* Begin Working data *

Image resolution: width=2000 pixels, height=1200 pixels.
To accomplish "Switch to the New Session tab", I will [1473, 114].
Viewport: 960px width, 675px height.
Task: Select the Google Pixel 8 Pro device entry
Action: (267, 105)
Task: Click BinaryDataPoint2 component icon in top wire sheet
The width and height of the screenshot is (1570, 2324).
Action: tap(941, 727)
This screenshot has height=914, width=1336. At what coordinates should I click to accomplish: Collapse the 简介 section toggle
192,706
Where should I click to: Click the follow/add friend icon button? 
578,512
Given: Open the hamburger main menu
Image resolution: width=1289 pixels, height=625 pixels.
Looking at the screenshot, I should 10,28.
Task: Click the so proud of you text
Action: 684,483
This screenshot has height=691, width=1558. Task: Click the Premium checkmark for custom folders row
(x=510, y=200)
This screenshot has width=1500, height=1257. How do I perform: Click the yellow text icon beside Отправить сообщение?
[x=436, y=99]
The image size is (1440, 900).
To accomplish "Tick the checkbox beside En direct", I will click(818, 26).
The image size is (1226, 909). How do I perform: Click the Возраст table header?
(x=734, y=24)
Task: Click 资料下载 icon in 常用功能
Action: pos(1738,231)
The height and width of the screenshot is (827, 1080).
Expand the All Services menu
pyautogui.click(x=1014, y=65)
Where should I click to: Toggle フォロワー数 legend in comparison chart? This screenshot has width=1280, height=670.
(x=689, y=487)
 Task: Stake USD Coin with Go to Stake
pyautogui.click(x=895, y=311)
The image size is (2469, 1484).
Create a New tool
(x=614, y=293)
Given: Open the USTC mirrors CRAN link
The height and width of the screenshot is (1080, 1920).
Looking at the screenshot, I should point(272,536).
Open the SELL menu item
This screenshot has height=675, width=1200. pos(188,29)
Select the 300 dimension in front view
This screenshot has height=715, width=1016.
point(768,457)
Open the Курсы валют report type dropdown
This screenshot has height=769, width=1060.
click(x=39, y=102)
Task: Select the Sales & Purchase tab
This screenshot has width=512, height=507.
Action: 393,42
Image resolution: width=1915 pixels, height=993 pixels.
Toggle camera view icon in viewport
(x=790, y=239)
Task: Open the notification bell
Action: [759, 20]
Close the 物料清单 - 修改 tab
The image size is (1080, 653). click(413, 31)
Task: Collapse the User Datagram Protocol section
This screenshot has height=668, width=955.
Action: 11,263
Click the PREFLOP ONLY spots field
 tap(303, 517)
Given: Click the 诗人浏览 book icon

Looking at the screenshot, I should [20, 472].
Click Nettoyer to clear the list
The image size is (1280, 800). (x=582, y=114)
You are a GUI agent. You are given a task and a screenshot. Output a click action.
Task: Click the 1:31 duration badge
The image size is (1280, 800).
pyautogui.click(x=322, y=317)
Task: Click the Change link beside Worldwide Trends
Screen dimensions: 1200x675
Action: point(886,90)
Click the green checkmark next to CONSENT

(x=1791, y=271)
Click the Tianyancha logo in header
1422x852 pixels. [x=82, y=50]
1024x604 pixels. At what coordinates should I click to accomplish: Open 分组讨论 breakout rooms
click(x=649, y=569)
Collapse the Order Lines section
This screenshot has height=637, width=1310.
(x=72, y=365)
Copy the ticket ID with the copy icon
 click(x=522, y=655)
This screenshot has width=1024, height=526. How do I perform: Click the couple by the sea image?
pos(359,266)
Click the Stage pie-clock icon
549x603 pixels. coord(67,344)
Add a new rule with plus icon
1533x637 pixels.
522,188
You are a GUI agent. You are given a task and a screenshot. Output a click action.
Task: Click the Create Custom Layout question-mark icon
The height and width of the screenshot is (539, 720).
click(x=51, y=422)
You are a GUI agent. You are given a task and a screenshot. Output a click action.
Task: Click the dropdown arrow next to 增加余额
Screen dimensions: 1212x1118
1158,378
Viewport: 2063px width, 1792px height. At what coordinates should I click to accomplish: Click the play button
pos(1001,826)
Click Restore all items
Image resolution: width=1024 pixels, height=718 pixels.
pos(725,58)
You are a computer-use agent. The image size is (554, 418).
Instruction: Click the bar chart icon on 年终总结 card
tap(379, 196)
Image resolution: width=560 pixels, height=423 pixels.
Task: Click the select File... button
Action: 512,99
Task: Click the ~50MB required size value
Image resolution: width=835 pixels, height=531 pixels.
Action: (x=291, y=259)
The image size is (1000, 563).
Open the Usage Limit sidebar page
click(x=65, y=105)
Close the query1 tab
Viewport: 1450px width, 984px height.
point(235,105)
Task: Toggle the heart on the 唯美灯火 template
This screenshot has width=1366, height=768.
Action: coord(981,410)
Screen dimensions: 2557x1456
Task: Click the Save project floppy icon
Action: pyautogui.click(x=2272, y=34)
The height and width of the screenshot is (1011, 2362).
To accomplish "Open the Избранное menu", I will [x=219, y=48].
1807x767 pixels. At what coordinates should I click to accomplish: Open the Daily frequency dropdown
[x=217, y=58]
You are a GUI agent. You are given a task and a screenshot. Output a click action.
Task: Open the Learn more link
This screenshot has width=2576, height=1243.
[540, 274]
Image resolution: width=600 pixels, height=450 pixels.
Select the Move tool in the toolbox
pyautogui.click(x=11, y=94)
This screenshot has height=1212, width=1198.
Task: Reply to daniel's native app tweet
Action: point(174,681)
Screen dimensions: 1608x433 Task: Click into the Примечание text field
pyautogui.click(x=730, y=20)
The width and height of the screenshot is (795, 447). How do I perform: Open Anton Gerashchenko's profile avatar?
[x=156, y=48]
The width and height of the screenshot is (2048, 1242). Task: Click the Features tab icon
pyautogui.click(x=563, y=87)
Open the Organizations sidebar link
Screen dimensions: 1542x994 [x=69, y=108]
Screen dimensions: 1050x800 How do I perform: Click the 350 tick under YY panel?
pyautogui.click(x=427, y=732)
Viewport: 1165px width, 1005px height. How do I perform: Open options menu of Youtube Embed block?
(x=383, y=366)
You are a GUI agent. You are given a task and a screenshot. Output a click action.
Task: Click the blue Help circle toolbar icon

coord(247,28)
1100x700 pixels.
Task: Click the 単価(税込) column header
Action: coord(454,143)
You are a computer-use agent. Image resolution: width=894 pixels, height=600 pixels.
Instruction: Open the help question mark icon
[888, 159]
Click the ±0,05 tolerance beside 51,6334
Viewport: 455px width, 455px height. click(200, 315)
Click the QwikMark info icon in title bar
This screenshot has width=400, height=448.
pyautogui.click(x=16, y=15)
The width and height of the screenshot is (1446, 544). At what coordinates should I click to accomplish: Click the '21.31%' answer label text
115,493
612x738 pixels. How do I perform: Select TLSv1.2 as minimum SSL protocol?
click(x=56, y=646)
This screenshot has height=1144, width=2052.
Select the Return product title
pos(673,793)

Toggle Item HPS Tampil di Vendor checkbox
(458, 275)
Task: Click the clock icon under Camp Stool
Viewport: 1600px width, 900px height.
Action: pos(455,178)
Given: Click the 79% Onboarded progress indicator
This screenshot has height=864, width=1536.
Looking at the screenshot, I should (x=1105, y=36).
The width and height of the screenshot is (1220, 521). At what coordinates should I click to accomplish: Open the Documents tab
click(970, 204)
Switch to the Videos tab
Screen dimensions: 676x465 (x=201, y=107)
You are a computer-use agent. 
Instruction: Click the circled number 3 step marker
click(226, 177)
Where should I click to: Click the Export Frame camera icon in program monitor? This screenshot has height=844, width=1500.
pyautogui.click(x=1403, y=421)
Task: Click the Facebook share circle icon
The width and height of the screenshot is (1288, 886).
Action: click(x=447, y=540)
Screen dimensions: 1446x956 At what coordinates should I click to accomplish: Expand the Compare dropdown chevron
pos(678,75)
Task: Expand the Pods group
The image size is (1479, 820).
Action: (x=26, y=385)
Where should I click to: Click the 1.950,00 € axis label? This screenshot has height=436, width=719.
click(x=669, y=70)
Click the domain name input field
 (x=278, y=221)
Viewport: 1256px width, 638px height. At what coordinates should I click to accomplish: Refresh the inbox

* End Working data *

● Work required
Return, without any change, the rows above that run from the line containing "This screenshot has height=914, width=1336." through the line containing "Looking at the screenshot, I should [20, 472].", both of those lines included.

● Result of this task
This screenshot has height=914, width=1336. At what coordinates should I click to accomplish: Collapse the 简介 section toggle
192,706
Where should I click to: Click the follow/add friend icon button? 
578,512
Given: Open the hamburger main menu
Image resolution: width=1289 pixels, height=625 pixels.
Looking at the screenshot, I should 10,28.
Task: Click the so proud of you text
Action: 684,483
This screenshot has height=691, width=1558. Task: Click the Premium checkmark for custom folders row
(x=510, y=200)
This screenshot has width=1500, height=1257. How do I perform: Click the yellow text icon beside Отправить сообщение?
[x=436, y=99]
The image size is (1440, 900).
To accomplish "Tick the checkbox beside En direct", I will click(818, 26).
The image size is (1226, 909). How do I perform: Click the Возраст table header?
(x=734, y=24)
Task: Click 资料下载 icon in 常用功能
Action: pos(1738,231)
The height and width of the screenshot is (827, 1080).
Expand the All Services menu
pyautogui.click(x=1014, y=65)
Where should I click to: Toggle フォロワー数 legend in comparison chart? This screenshot has width=1280, height=670.
(x=689, y=487)
 Task: Stake USD Coin with Go to Stake
pyautogui.click(x=895, y=311)
The image size is (2469, 1484).
Create a New tool
(x=614, y=293)
Given: Open the USTC mirrors CRAN link
The height and width of the screenshot is (1080, 1920).
Looking at the screenshot, I should point(272,536).
Open the SELL menu item
This screenshot has height=675, width=1200. pos(188,29)
Select the 300 dimension in front view
This screenshot has height=715, width=1016.
point(768,457)
Open the Курсы валют report type dropdown
This screenshot has height=769, width=1060.
click(x=39, y=102)
Task: Select the Sales & Purchase tab
This screenshot has width=512, height=507.
Action: 393,42
Image resolution: width=1915 pixels, height=993 pixels.
Toggle camera view icon in viewport
(x=790, y=239)
Task: Open the notification bell
Action: [759, 20]
Close the 物料清单 - 修改 tab
The image size is (1080, 653). click(413, 31)
Task: Collapse the User Datagram Protocol section
This screenshot has height=668, width=955.
Action: 11,263
Click the PREFLOP ONLY spots field
 tap(303, 517)
Given: Click the 诗人浏览 book icon

Looking at the screenshot, I should [20, 472].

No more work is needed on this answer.